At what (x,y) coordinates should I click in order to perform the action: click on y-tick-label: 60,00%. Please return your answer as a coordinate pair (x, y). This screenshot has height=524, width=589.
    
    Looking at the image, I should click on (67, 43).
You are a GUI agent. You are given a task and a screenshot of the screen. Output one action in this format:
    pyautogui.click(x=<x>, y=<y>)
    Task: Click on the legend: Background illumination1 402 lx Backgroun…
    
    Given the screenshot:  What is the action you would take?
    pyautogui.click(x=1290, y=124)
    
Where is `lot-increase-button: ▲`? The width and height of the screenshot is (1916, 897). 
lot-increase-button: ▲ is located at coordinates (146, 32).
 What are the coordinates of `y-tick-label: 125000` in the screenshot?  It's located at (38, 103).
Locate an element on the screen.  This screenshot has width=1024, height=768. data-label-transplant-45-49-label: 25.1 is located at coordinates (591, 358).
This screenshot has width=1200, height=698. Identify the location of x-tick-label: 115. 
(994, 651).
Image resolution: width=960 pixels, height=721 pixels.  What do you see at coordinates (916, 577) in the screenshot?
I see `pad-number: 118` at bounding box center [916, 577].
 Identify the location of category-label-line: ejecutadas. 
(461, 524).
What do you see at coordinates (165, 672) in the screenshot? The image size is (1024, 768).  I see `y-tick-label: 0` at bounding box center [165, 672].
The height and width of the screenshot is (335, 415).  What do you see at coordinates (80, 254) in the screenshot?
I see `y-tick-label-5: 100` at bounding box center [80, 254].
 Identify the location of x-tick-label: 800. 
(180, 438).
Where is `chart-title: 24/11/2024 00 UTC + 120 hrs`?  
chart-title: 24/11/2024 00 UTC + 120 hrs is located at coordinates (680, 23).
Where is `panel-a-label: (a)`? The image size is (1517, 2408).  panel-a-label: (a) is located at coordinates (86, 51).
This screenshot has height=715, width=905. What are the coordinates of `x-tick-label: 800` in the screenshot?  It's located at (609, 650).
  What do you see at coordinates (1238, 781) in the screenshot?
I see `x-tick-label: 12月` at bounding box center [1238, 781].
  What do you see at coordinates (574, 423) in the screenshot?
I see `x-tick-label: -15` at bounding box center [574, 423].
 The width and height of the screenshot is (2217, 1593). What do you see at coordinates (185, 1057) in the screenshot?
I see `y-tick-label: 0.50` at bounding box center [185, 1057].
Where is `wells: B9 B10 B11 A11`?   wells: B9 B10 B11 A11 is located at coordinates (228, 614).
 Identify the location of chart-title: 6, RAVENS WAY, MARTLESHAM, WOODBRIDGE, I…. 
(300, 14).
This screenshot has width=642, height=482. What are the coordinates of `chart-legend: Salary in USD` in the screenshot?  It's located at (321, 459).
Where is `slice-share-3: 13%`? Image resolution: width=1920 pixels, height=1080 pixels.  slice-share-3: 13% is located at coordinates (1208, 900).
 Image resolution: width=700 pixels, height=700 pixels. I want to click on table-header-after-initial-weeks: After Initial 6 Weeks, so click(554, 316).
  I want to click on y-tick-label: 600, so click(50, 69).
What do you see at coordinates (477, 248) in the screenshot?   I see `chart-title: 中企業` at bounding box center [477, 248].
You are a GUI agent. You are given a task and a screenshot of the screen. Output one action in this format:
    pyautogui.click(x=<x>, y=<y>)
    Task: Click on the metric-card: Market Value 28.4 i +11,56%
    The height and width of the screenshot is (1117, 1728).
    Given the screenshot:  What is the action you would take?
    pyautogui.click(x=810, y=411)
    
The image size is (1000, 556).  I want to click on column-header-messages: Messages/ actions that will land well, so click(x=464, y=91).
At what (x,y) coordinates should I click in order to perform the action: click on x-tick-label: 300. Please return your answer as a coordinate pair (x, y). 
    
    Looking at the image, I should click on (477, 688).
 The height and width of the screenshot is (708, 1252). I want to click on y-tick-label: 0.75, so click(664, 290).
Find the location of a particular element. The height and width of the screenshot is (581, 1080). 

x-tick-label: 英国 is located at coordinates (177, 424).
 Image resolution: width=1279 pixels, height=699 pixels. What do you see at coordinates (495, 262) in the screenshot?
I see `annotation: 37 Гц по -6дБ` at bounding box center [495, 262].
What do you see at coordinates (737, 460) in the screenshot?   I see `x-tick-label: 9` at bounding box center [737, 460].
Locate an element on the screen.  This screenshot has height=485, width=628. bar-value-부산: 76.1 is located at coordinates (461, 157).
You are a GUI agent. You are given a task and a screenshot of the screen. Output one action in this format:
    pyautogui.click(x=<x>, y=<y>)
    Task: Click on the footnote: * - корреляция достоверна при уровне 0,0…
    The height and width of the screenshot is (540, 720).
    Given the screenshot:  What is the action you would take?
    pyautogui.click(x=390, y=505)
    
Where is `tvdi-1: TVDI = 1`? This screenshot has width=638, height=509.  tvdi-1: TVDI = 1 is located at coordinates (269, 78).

● Brief
Reproduce all of the records above verbatim, with no line left out or altered.

● Answer to the exercise
At what (x,y) coordinates should I click in order to perform the action: click on y-tick-label: 60,00%. Please return your answer as a coordinate pair (x, y). This screenshot has height=524, width=589.
    
    Looking at the image, I should click on (67, 43).
You are a GUI agent. You are given a task and a screenshot of the screen. Output one action in this format:
    pyautogui.click(x=<x>, y=<y>)
    Task: Click on the legend: Background illumination1 402 lx Backgroun…
    
    Given the screenshot:  What is the action you would take?
    pyautogui.click(x=1290, y=124)
    
Where is `lot-increase-button: ▲`? The width and height of the screenshot is (1916, 897). 
lot-increase-button: ▲ is located at coordinates (146, 32).
 What are the coordinates of `y-tick-label: 125000` in the screenshot?  It's located at (38, 103).
Locate an element on the screen.  This screenshot has width=1024, height=768. data-label-transplant-45-49-label: 25.1 is located at coordinates (591, 358).
This screenshot has width=1200, height=698. Identify the location of x-tick-label: 115. 
(994, 651).
Image resolution: width=960 pixels, height=721 pixels.  What do you see at coordinates (916, 577) in the screenshot?
I see `pad-number: 118` at bounding box center [916, 577].
 Identify the location of category-label-line: ejecutadas. 
(461, 524).
What do you see at coordinates (165, 672) in the screenshot? The image size is (1024, 768).  I see `y-tick-label: 0` at bounding box center [165, 672].
The height and width of the screenshot is (335, 415).  What do you see at coordinates (80, 254) in the screenshot?
I see `y-tick-label-5: 100` at bounding box center [80, 254].
 Identify the location of x-tick-label: 800. 
(180, 438).
Where is `chart-title: 24/11/2024 00 UTC + 120 hrs`?  
chart-title: 24/11/2024 00 UTC + 120 hrs is located at coordinates (680, 23).
Where is `panel-a-label: (a)`? The image size is (1517, 2408).  panel-a-label: (a) is located at coordinates (86, 51).
This screenshot has height=715, width=905. What are the coordinates of `x-tick-label: 800` in the screenshot?  It's located at (609, 650).
  What do you see at coordinates (1238, 781) in the screenshot?
I see `x-tick-label: 12月` at bounding box center [1238, 781].
  What do you see at coordinates (574, 423) in the screenshot?
I see `x-tick-label: -15` at bounding box center [574, 423].
 The width and height of the screenshot is (2217, 1593). What do you see at coordinates (185, 1057) in the screenshot?
I see `y-tick-label: 0.50` at bounding box center [185, 1057].
Where is `wells: B9 B10 B11 A11`?   wells: B9 B10 B11 A11 is located at coordinates (228, 614).
 Identify the location of chart-title: 6, RAVENS WAY, MARTLESHAM, WOODBRIDGE, I…. 
(300, 14).
This screenshot has width=642, height=482. What are the coordinates of `chart-legend: Salary in USD` in the screenshot?  It's located at (321, 459).
Where is `slice-share-3: 13%`? Image resolution: width=1920 pixels, height=1080 pixels.  slice-share-3: 13% is located at coordinates (1208, 900).
 Image resolution: width=700 pixels, height=700 pixels. I want to click on table-header-after-initial-weeks: After Initial 6 Weeks, so click(554, 316).
  I want to click on y-tick-label: 600, so click(50, 69).
What do you see at coordinates (477, 248) in the screenshot?   I see `chart-title: 中企業` at bounding box center [477, 248].
You are a GUI agent. You are given a task and a screenshot of the screen. Output one action in this format:
    pyautogui.click(x=<x>, y=<y>)
    Task: Click on the metric-card: Market Value 28.4 i +11,56%
    The height and width of the screenshot is (1117, 1728).
    Given the screenshot:  What is the action you would take?
    pyautogui.click(x=810, y=411)
    
The image size is (1000, 556).  I want to click on column-header-messages: Messages/ actions that will land well, so click(x=464, y=91).
At what (x,y) coordinates should I click in order to perform the action: click on x-tick-label: 300. Please return your answer as a coordinate pair (x, y). 
    
    Looking at the image, I should click on (477, 688).
 The height and width of the screenshot is (708, 1252). I want to click on y-tick-label: 0.75, so click(664, 290).
Find the location of a particular element. The height and width of the screenshot is (581, 1080). 

x-tick-label: 英国 is located at coordinates (177, 424).
 Image resolution: width=1279 pixels, height=699 pixels. What do you see at coordinates (495, 262) in the screenshot?
I see `annotation: 37 Гц по -6дБ` at bounding box center [495, 262].
What do you see at coordinates (737, 460) in the screenshot?   I see `x-tick-label: 9` at bounding box center [737, 460].
Locate an element on the screen.  This screenshot has height=485, width=628. bar-value-부산: 76.1 is located at coordinates (461, 157).
You are a GUI agent. You are given a task and a screenshot of the screen. Output one action in this format:
    pyautogui.click(x=<x>, y=<y>)
    Task: Click on the footnote: * - корреляция достоверна при уровне 0,0…
    The height and width of the screenshot is (540, 720).
    Given the screenshot:  What is the action you would take?
    pyautogui.click(x=390, y=505)
    
Where is `tvdi-1: TVDI = 1`? This screenshot has width=638, height=509.  tvdi-1: TVDI = 1 is located at coordinates (269, 78).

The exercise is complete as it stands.